Sebut gue bodoh karena begitu saja ambyar, tapi bisa apa ketika berminggu-minggu ini gue kangen sama dia, gue lelah dan resah karena kuliah dan lama-lama hubungan kami makin kabur. Rasanya gue sendiri yang membuat garis merah menyala di kepala saat pertama kalinya dia membasuh ragu di kepala dengan sejuta kata yang buat gue gagal paham. Bagaimana bisa gue gak pernah terpikir dengan caranya?
Jam rolex di tangannya menunjuk angka delapan dan satu. Gue hafal betul jam yang ini adalah model lama yang dibeli second. hanya dipakai oleh Pak Kala di okasi-okasi istimewa. Jam bermerek pertamanya. Dibeli karena dia perlu tampil rapi dan menawan di depan partner. Sekarang dia sendiri adalah partner, konsultan berlisensi paling muda di Indonesia.
Lebih dari itu semua, Kalandra hadir dengan berbagai cara di saat gue susah. Kata-kata yang gue ingat sampai sekarang, yang gue baca lagi di kala resah, buku-buku mahal yang memotivasi gue belajar, ajakan-ajakan makan yang membuat gue punya semangat untuk kembali duduk tegak sampai kelas selesai, mobil yang gue dan tiga sahabat gue pakai ke Bandung, rumah ketika gua gak punya tempat pulang (figuratively dan literally), dan sosoknya sendiri.
“Mau minum gak?”
“Katanya mau foto?”
“Masih pada ngobrol sama keluarga, tuh.
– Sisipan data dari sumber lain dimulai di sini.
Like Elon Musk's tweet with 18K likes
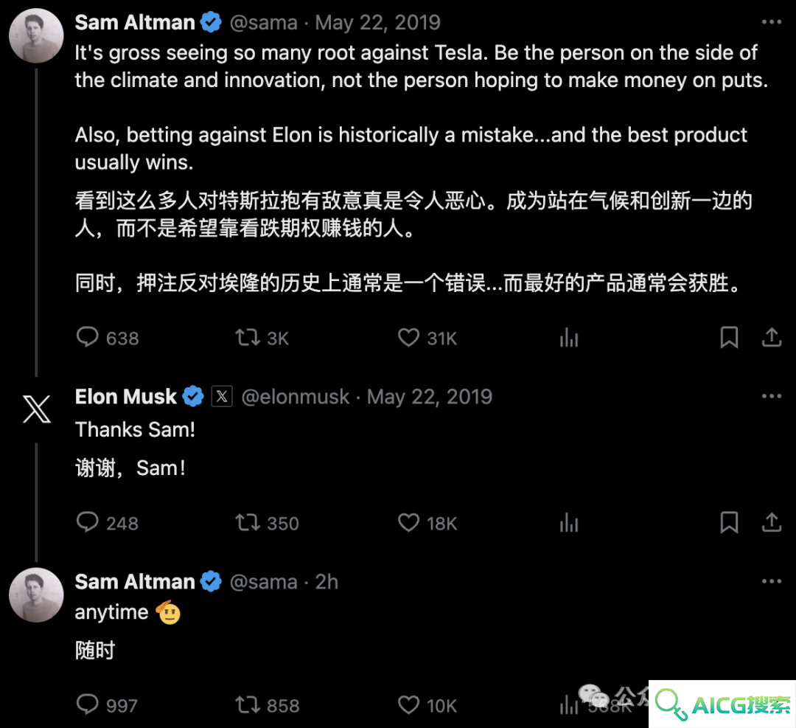This screenshot has width=796, height=728. point(408,522)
Gue nanti gabung kalau Bang Bimo gabung, dah.”
Bimo yang dimaksud oleh Kala adalah pemuda tiga puluh empat tahun yang sudah punya anak satu. Anaknya lucu banget, deh. berisik, tidak punya takut dan banyak bertanya. Gue kayak melihat diri sendiri di dalam Cindy. Bedanya gue gak seberani bocah keren itu.
“Itu yang gandeng Cindy mantan istrinya Bang Bimo?”
“Iya. Dulu paling rajin jewer Gara kalau males kuliah.”
“Wah?”
“Biasa, Gara maunya kuliah di kampus lain tapi dipaksa masuk kampus kita. Padahal keluarganya mampu nyekolahin di tempat lain. Kalau gak ada Dian, anak itu gak lulus. ralat, kalau gak ada Dian, gue, Gara sama Bang Bimo mana ada yang lulus.”
“Lo tukang bolos juga, Bang?”
“Kadang laper sampai gak bisa bangun.” Kala mengingat dengan senyum miris. Hati gue teremas. Manusia ini cuma 182 sentimeter tapi apa-apa yang dia simpan dalam sosoknya jauh, jauh, jauh lebih besar dari itu. Gue gak tau harus melebarkan langkah bagaimana lagi supaya bisa memperkecil jarak antara kami setengahnya saja. “Gue dulu miskin tapi gak suka dikasianin. Lagian jaman dulu mana ada yang benar-benar kaya gitu, paling Gara. Yang punya motorola cuma dia.”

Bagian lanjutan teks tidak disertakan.